Today, erasure continues in different forms. Statues still stand for traders and planters, while the names of the enslaved remain unrecorded. School curriculums often reduce slavery to a footnote, focusing more on white abolitionists than on the enslaved people who resisted.

Hartman (2008) describes slavery’s afterlife: systemic racism, premature death, incarceration, and the ongoing disposability of Black life. Gilroy (1993) shows that the same trade also created the Black Atlantic a diasporic culture of music, thought, and survival that continues to shape the world.

To remember slavery is to confront this tension: it was both an attempt at annihilation and a site of extraordinary creativity and resistance.

The past is not over. Its structures remain.

Mbembe (2003) writes of necropolitics — the power to decide who lives and who dies. Under slavery, Black life was extracted as labour and discarded when no longer profitable. Today, the logic persists in mass incarceration, in migration detention centres, in health inequalities that leave Black communities disproportionately exposed to premature death.

Sharpe (2016) reminds us that we live “in the wake” of slavery. This wake is not a simple shadow of the past but a turbulent sea, constantly shaping how we live and move.

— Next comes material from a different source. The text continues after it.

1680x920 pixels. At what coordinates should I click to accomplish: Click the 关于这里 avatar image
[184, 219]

hooks (1989) warns against romanticising resistance. Rebellion was not easy or inevitable; it was costly, brutal, and often met with unimaginable violence. Yet to deny resistance is to deny humanity itself. Remembering means holding both truths together: the horror of domination and the insistence of survival.

What Remembrance Requires

Remembrance must be active. It cannot be reduced to annual rituals or empty words. It asks us to act.

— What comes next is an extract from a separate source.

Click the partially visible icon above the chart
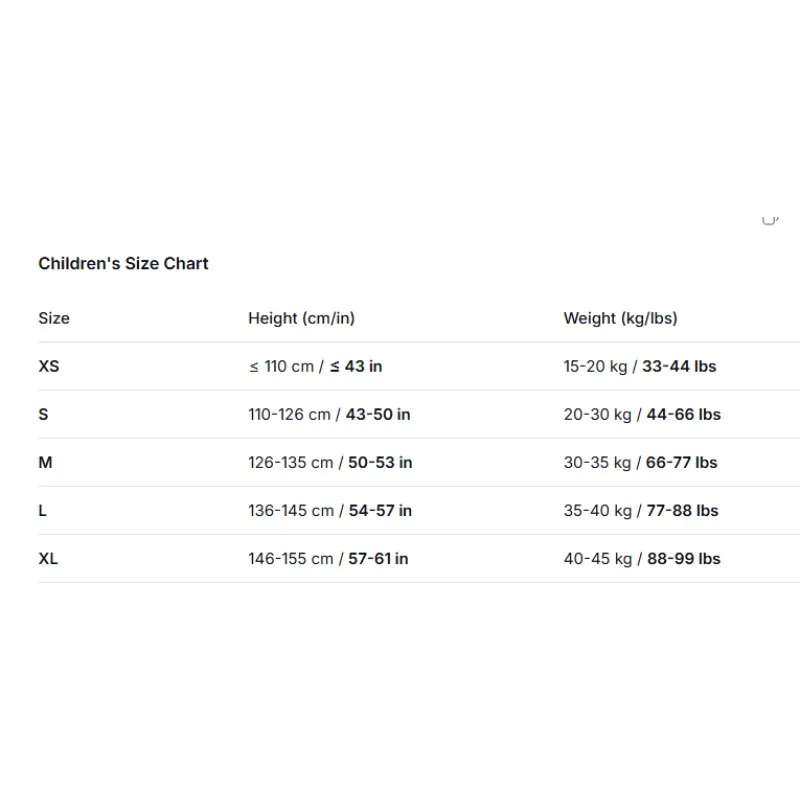 click(770, 220)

  • Educate fully: Teach the history of slavery without euphemism. Go beyond stories of white abolitionists to centre the voices of the enslaved.
  • Acknowledge resistance: From Jamaican Maroons to the Haitian Revolution, we must remember that abolition was fought for, not handed down.
  • Repair: Reparations matter not only financial but symbolic, through investment in communities, the return of stolen artefacts, and dismantling systems that perpetuate racial injustice.
  • Transform: Inclusion without accessibility, or diversity without justice, is not enough. To remember slavery is to work for the abolition of racism, exploitation, and exclusion in all their forms.

To remember is to resist forgetting.

The transatlantic slave trade reshaped the modern world. Its scars remain in our economies, our institutions, our daily lives. But from that violence came resistance, resilience, and visions of freedom that continue to inspire.

When we speak of remembrance, let us not only grieve. Let us also honour the courage of those who fought and let us commit ourselves to finishing their work.

Abolition is not past tense. It is present and future.